This project analyzes the use of Patois (Jamaican Creole) in Jamaican music lyrics over time. The analysis involves data cleaning, word counting, and data visualization.
The project uses three datasets:
english_words.txt
: a list of 466,589 English words that are found in the Oxford Dictionaryenglish_words_patois_edit.txt
: And edit of english_words.txt to remove words that are patois words which are used differently in patois*lyrics_Final.xlsx
: a dataset of song lyrics from various Jamaican artists. I created this dataset by making a Python script that extracts the lyrics of Jamaican songs from the Genius API, given the artist and song name, and saves them to an Excel file which was then imported into R studio
-The project cleans the lyrics by removing any words ending with "embed" from the Lyrics column.

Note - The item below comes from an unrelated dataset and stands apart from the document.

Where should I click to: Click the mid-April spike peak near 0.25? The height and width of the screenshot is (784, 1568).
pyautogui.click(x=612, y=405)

-The project converts all the words in the Lyrics Column to lowercase to improve the accuracy of word detection.
The project analyzes the data by counting the number of English and Patois words in each song. It then calculates the percentage of Patois words and English words in each song. The code uses a for loop which iterates through each row of lyrics_final and uses the strsplit() function to split the lyrics of each song into individual words. For each word, the program checks if it is present in the english_words_patois_edit.txt file. If it is, the word is stored in the list of English words, and if not, it is stored in the list of Patois words. The program then counts the number of English and non-English words and stores them in the english_word_count and patois_word_count lists, respectively. From there, the code calculates the number of English words and Patois (Jamaican Creole) words in each row of the dataset lyrics_final and stores the counts in two variables english_word_count and patois_word_count.The code then creates a data frame word_counts with six columns: Artist, Song, Year, Genre, English Words, and Patois Words.

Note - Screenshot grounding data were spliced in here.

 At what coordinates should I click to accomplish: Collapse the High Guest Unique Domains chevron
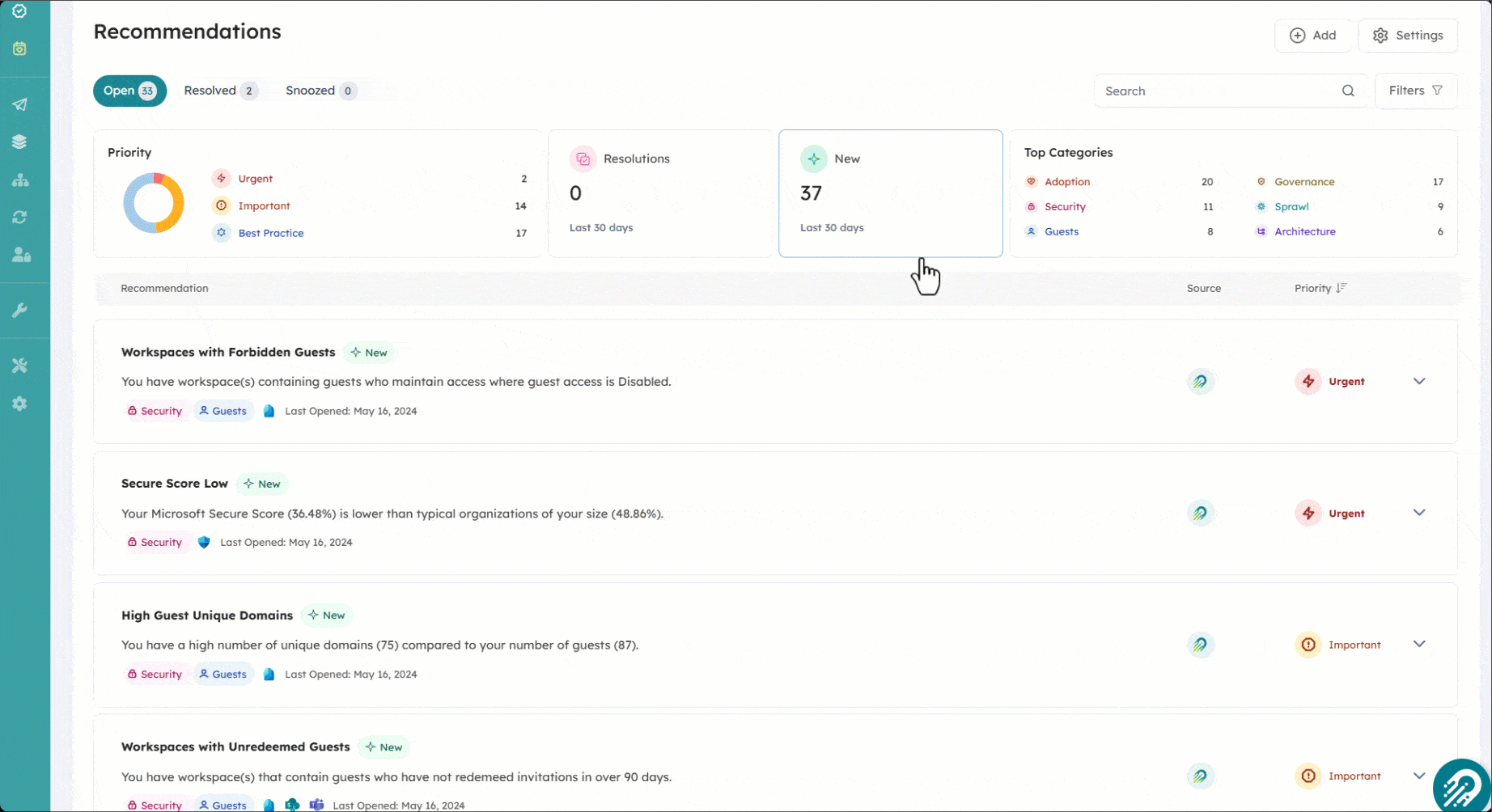[1420, 644]
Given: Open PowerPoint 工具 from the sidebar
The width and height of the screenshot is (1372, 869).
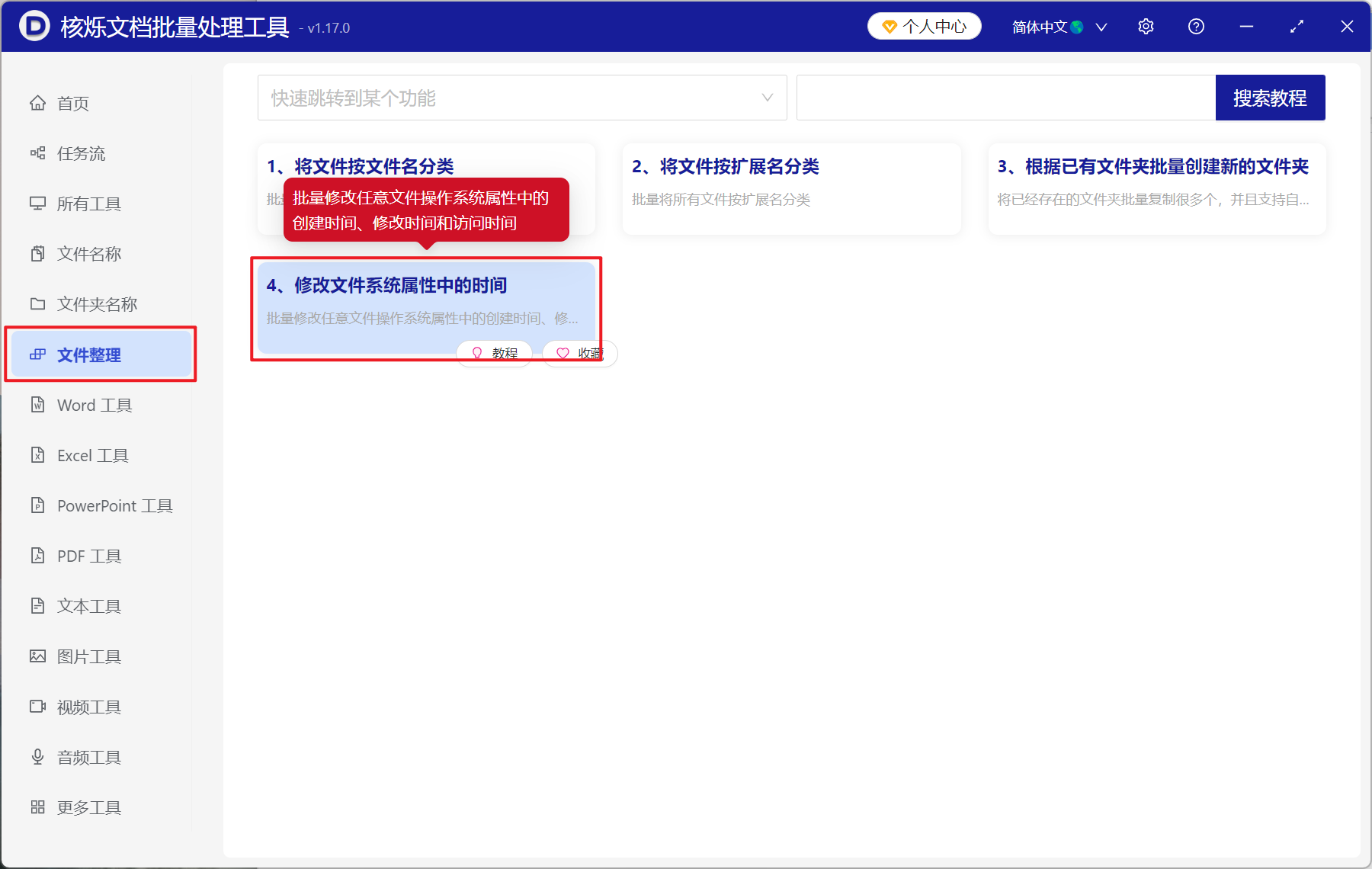Looking at the screenshot, I should point(113,505).
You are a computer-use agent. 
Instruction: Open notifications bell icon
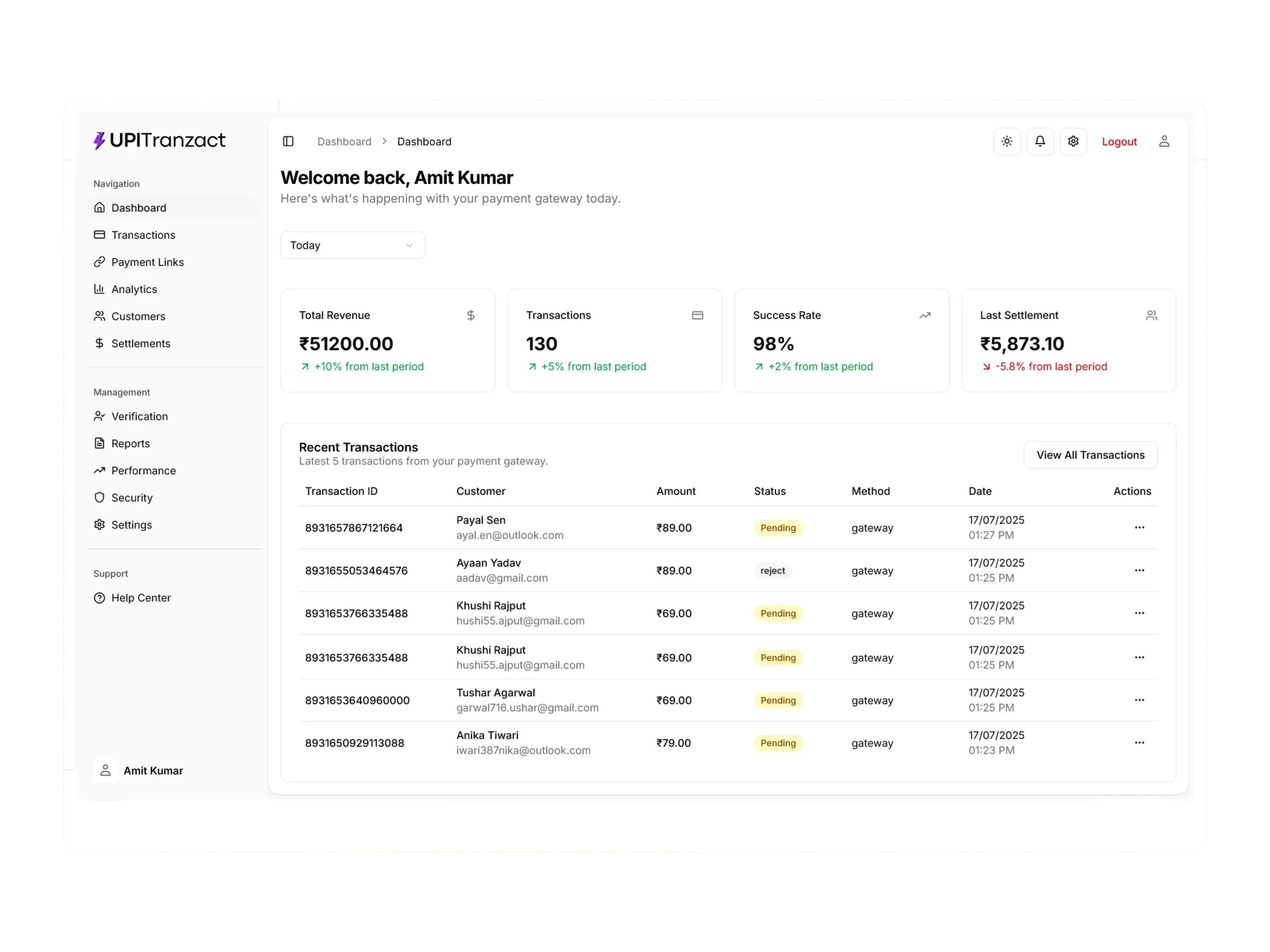coord(1040,141)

Finally, the code creates a new data frame word_counts that combines the columns of lyrics_final with the English Words and Patois Words counts for each song. The column names are then assigned to the appropriate labels. This data frame can then be used for further analysis, such as generating plots or calculating statistics on the language use in Jamaican music.
The project visualizes the data in two ways (Work in Progress):
The project creates a bar chart that shows the percentage of Patois words in each Dancehall song. The chart is sorted in ascending order by year, and each bar is labeled with the song name.
The project creates a stacked bar chart that shows the total number of words in each year. The bars are split into English and Patois words, showing the proportion of each in each year.
This project provides insights into the use of Patois in Jamaican music lyrics over time. The data suggests that Patois usage has increased over the years, particularly in the Dancehall genre.